**ИСХОДНЫЙ ТЕКСТ**.
—————

Вацлав Нижинский

22

Фокин спорил с достоинством профессионала. Только он зря набросился на финал «Фавна». Еще недавно ему досадили английские леди, шокированные картинной чувственностью его вакханалий.

Недавно он иронизировал над простаками, которые забирались на галерку с пикантной целью заглянуть за ширмы, скрывающие ложе Клеопатры и Амуна. Теперь же сам он перед премьерой объявил непристойным последний жест фавна в балете, который на днях покажут «перед многотысячной толпой, где будут молодые девушки». Как будто он по опыту не знал, что молодые девушки усмотрят неприличие там, где им намеренно на это неприличие укажут. И получилось, что ниспровергатель запретов Фокин опередил парижского обывателя.

Несколько газет предали анафеме постановку Нижинского, задев попутно и Дебюсси, автора «всей этой субтильности, выдаваемой за шедевр».

Рецензент газеты «Тан» заступился за «неосязаемое видение» Малларме. Едва ли он читал эклогу, где поэт весьма осязаемо и пряно живописал любовную игру фавна с двумя нимфами.

—————

**ЗАДАНИЯ К УПРАЖНЕНИЮ**.
1. Выпишите из текста о Нижинском без изменений отрывок, который начинается со слов, где есть «Недавно он иронизировал», и заканчивается на «с двумя нимфами.».
2. Почему, согласно тексту о Нижинском, Фокин опередил парижского обывателя? Ответьте в одном–трех предложениях.
3. Ответьте по тексту о Нижинском:
(a) Кто недавно досадил Фокину и чем были шокированы эти люди?
(b) Кого, кроме Нижинского, задели газеты, ругавшие постановку?
(c) Рецензент какой газеты заступился за «неосязаемое видение» Малларме?

**ФРАГМЕНТЫ ЗАПИСЕЙ**.
—————

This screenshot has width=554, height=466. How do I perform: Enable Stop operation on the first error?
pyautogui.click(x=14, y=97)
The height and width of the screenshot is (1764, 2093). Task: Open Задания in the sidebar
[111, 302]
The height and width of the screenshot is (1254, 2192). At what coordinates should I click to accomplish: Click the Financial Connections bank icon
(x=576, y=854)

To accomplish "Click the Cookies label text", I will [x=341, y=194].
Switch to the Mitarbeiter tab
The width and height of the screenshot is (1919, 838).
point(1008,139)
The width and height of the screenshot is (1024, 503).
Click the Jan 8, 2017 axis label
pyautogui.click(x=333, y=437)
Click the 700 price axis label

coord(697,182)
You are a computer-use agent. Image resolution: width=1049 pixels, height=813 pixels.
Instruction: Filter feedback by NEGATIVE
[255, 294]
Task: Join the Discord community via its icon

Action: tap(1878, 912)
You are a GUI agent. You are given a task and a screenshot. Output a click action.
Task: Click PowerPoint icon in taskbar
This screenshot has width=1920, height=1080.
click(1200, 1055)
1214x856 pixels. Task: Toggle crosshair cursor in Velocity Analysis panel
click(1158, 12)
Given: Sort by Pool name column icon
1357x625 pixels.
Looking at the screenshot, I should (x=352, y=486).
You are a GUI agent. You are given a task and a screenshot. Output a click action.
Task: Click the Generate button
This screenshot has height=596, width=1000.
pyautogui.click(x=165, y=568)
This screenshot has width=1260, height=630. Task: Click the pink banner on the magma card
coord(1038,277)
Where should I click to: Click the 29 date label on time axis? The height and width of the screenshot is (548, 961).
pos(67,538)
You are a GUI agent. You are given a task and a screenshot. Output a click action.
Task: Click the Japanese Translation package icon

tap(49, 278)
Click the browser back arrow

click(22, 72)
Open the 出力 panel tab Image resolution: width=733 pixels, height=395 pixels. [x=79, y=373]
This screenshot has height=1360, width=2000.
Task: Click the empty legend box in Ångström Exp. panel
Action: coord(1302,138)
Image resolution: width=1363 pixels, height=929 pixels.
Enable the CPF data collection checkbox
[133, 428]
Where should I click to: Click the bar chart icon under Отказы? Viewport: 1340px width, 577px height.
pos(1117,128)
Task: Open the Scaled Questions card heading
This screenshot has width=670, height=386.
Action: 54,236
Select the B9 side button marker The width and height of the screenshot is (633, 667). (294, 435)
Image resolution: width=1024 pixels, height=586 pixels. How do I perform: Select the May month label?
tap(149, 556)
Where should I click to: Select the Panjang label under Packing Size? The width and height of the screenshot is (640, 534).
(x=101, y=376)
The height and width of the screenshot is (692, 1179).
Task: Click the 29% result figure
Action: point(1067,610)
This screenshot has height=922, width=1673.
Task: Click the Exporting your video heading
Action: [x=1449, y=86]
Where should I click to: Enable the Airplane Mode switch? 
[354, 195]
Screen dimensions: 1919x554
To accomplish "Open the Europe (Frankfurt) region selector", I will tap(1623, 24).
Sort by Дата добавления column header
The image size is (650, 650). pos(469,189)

—————

**ОТВЕТЫ К ЗАДАНИЯМ**.
1.
Недавно он иронизировал над простаками, которые забирались на галерку с пикантной целью заглянуть за ширмы, скрывающие ложе Клеопатры и Амуна. Теперь же сам он перед премьерой объявил непристойным последний жест фавна в балете, который на днях покажут «перед многотысячной толпой, где будут молодые девушки». Как будто он по опыту не знал, что молодые девушки усмотрят неприличие там, где им намеренно на это неприличие укажут. И получилось, что ниспровергатель запретов Фокин опередил парижского обывателя.

Несколько газет предали анафеме постановку Нижинского, задев попутно и Дебюсси, автора «всей этой субтильности, выдаваемой за шедевр».

Рецензент газеты «Тан» заступился за «неосязаемое видение» Малларме. Едва ли он читал эклогу, где поэт весьма осязаемо и пряно живописал любовную игру фавна с двумя нимфами.

2. Фокин еще до премьеры объявил непристойным последний жест фавна. А молодые девушки видят неприличие там, где им на него нарочно укажут. Так он сам первым указал публике на неприличие.

3.
(a) Английские леди, шокированные картинной чувственностью его вакханалий.
(b) Дебюсси.
(c) Газеты «Тан».